On 7 March 2016, British tabloid Express reported that some German cafes and schools were phasing out pork products. The headline (“GERMANY BANS SAUSAGES”) naturally made some readers infer that the country had banned pork entirely.
The article itself described a less alarming scenario, in which a single politician said that pork was slowly disappearing from schools and cafeterias, and extrapolating that it was because Muslims were possibly objecting to its presence:
SCHOOLS and canteens in Germany have BANNED pork from their menus over fears of offending Muslim migrants, a top politician has revealed.
An increasing number of public canteens, child daycare centres and schools have stopped serving sausages, bacon and ham over religious considerations.
Now members of Chancellor Angela Merkel’s CDU party are fighting to keep pork on the menu, insisting the consumption of pork is part of German culture.
Daniel Günther, party representative, claimed that pork products were being taken off the menu in schools, nurseries and canteens across the country.
He said: “The protection of minorities – including for religious reasons – must not mean that the majority is overruled in their free decision by ill-conceived consideration.
The paper surmised such a “move” would deepen resentment over immigration in Germany, without specifying precisely what, exactly, was moving:
The move is likely to cause tensions among residents who support the introduction of restrictions on the inflow of refugees to the country.

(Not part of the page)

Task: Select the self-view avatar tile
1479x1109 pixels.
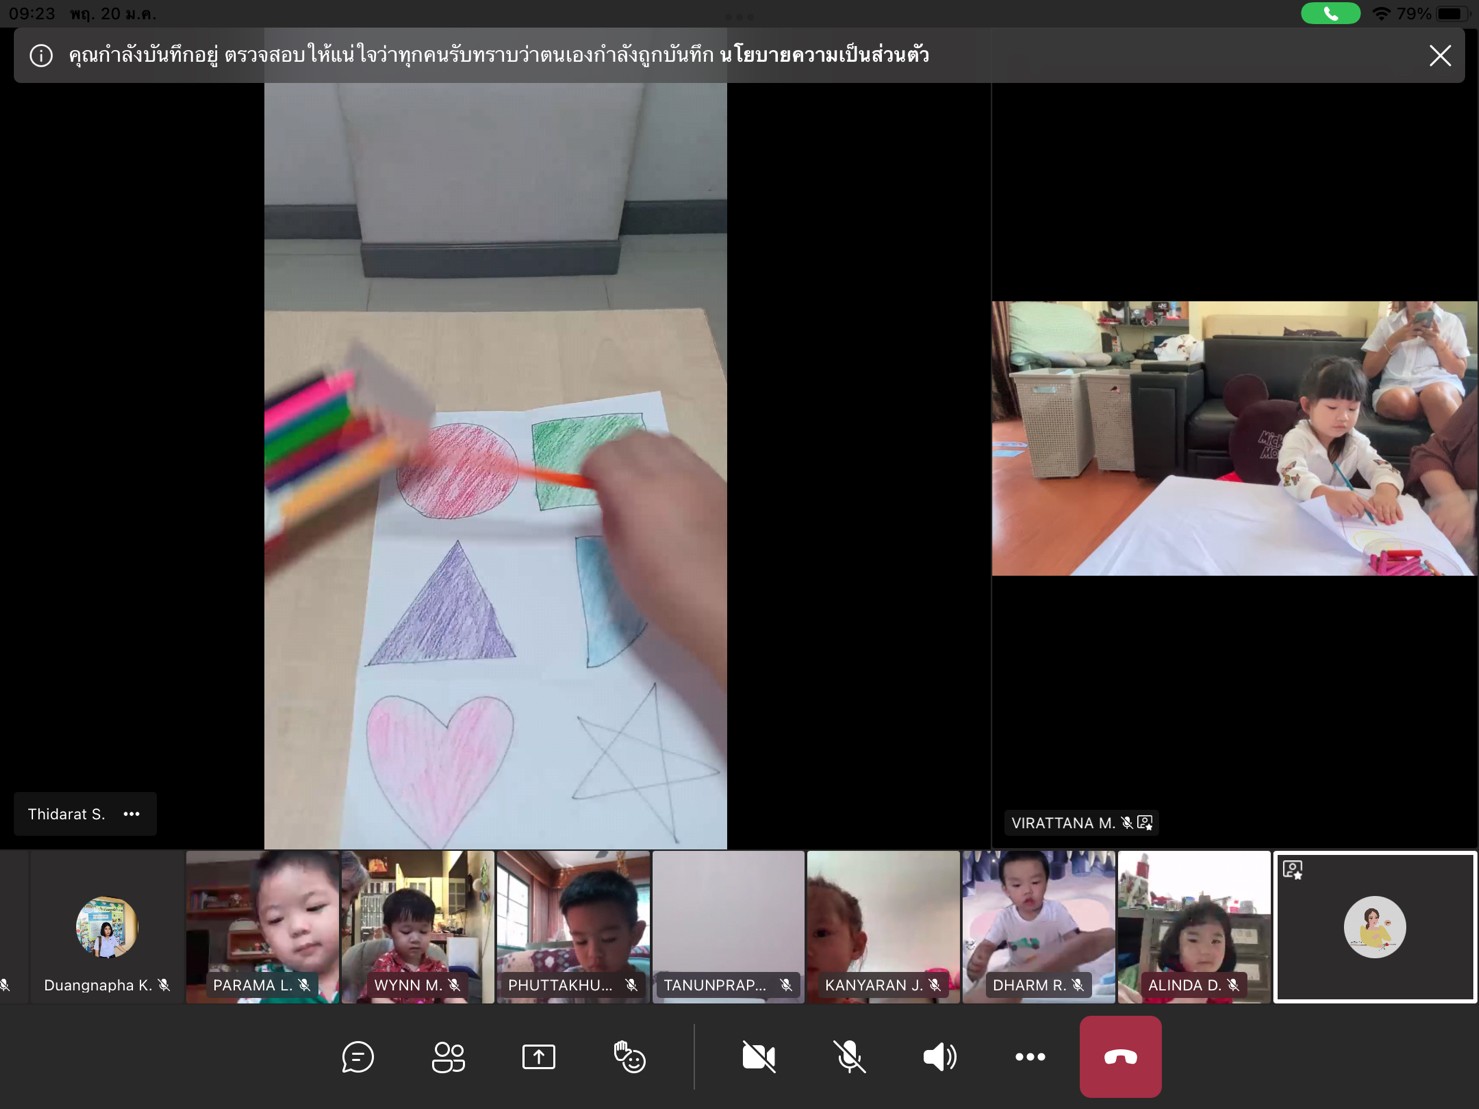Action: pyautogui.click(x=1375, y=927)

At around the same time, readers also asked about a Daily Mail piece making a similar claim about pork, reporting that schools in a locality in England (not Germany) were replacing pork with “halal meat”:
Parents have condemned a school’s decision to ban all pork products from the menu and replace other meats with halal versions.
Pupils aged between three and 11 at Brinsworth Manor Infant and Junior Schools in Rotherham – which Ofsted identifies as having only a small number of pupils from minority ethnic groups – will no longer be able to enjoy sausages, bacon or ham.

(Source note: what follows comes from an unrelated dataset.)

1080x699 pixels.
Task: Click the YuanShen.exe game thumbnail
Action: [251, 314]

Parents at both schools, which share a site, were told of the decision in a letter from Rotherham Council’s principal catering officer Ron Parry, who wrote that there had been ‘minor adjustments’ to the lunch menu.

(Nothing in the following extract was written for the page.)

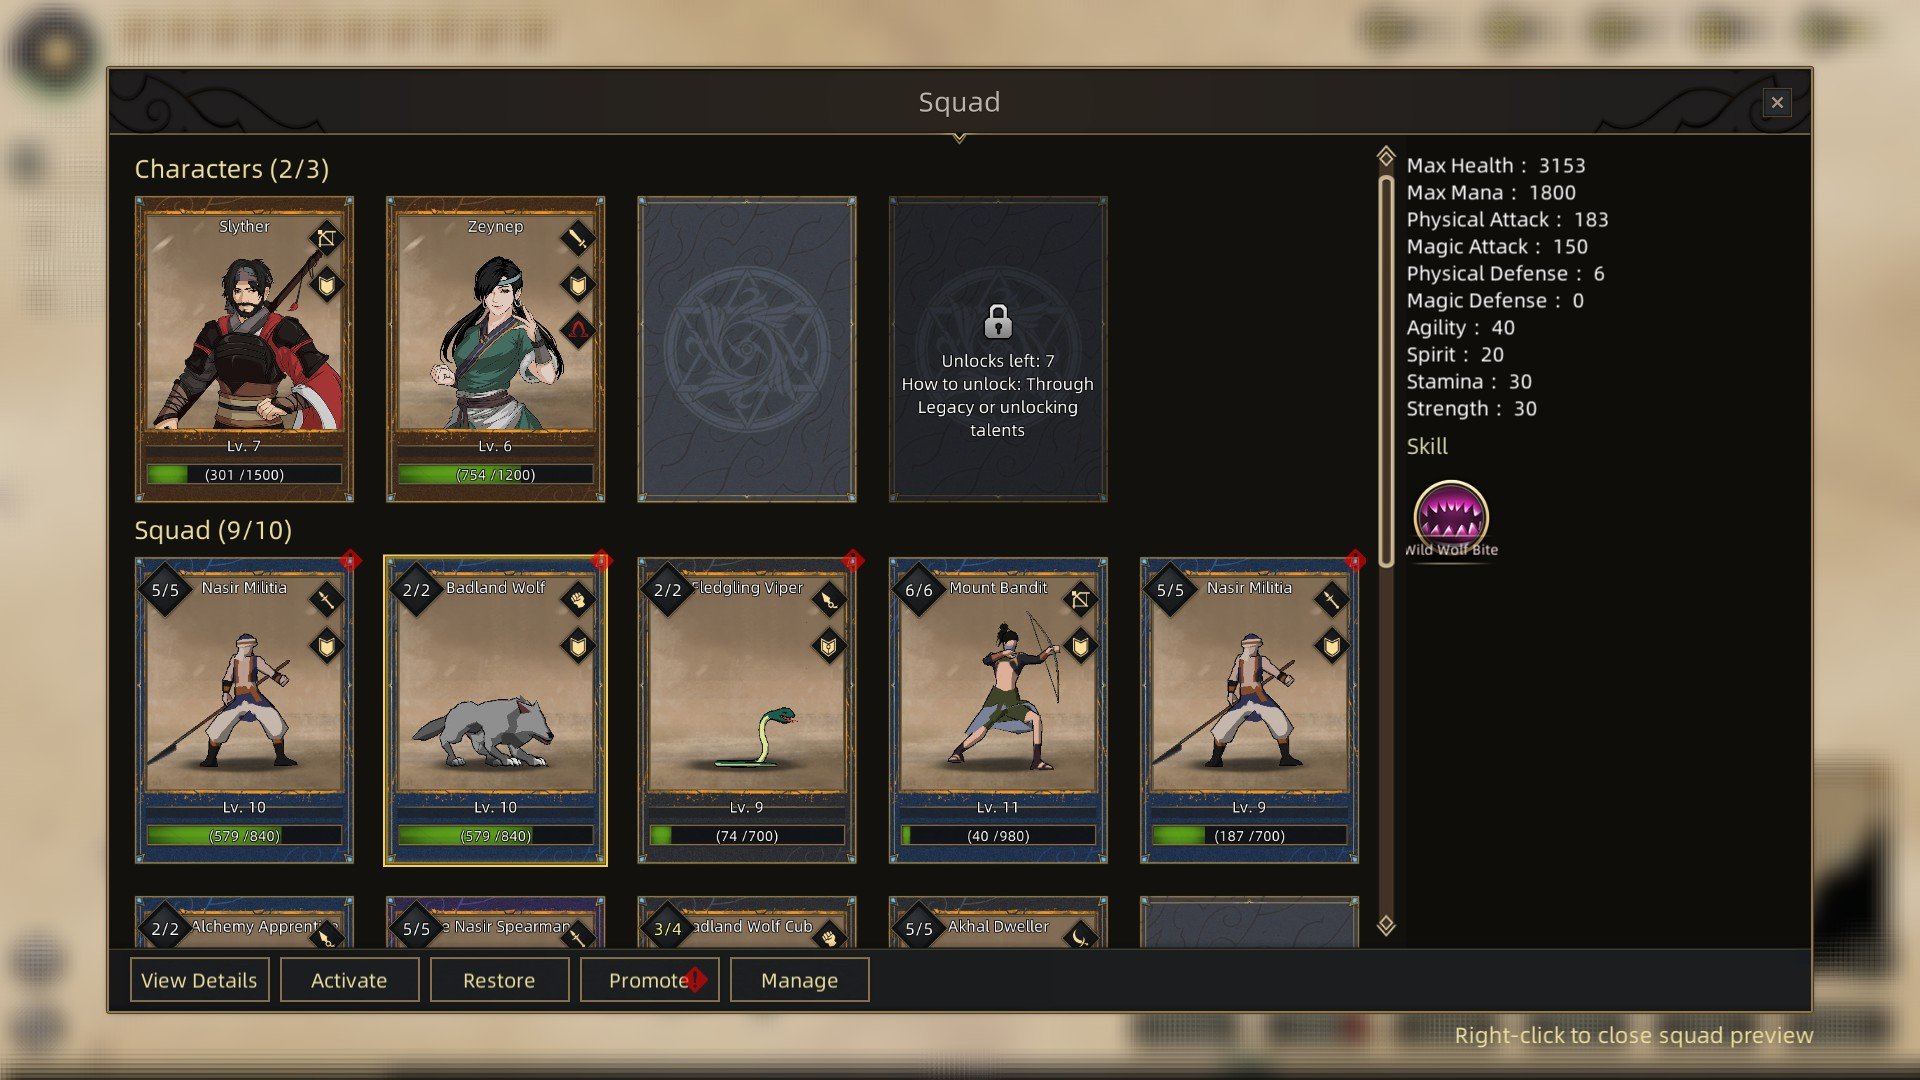Viewport: 1920px width, 1080px height.
Task: Click the stats scrollbar down arrow
Action: pyautogui.click(x=1386, y=925)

While many thought this article came out around the same time as the Germany one, it was actually already two years old (from 7 March 2014), and concerned one particular area in England, not Germany. That story also contained the following reportage, which appeared to partially contradict its initial claims:
The school governors at both schools are understood to have agreed to the menu change to ensure the meals are more inclusive.
A spokesman for Rotherham Borough Council confirmed that school meals at both Brinsworth Manor schools have changed and now include halal and non-halal meat on the menu.
She added that the Schools Catering Service supplies about 17,000 school meals every day to children at infant, junior, primary and secondary schools in Rotherham.
She said: ‘The provision of both halal and non-halal is not unusual in Rotherham’s school. Currently, nine schools out of 115, select one of our menus that provide a mix of both halal and non-halal meals.
‘All meat on our menus, including halal, is sourced from reputable companies, which fully comply with the quality standards of the relevant individual meat boards.’
At any rate, the “pork ban” didn’t last even last until the end of March 2014; it was soon reversed, mostly due to pressure by far-right and nationalist political groups.
On 1 March 2016, news outlet Deutsche Welle covered the matter of Germany’s vanishing pork. According to that report, politician Daniel Günther had complained about what he perceived as a decreased number of pork-based items on cafeteria menus:
CDU parliamentary group leader, Daniel Günther, bemoaned on Tuesday that an increasing number of canteens, nurseries and schools are removing pork from their menu due to religious considerations.
“The protection of minorities – including for religious reasons – must not mean that the majority is overruled in their free decision by ill-conceived consideration,” Günther said, arguing that tolerance also means “the appreciation and sufferance of other food cultures and lifestyles.”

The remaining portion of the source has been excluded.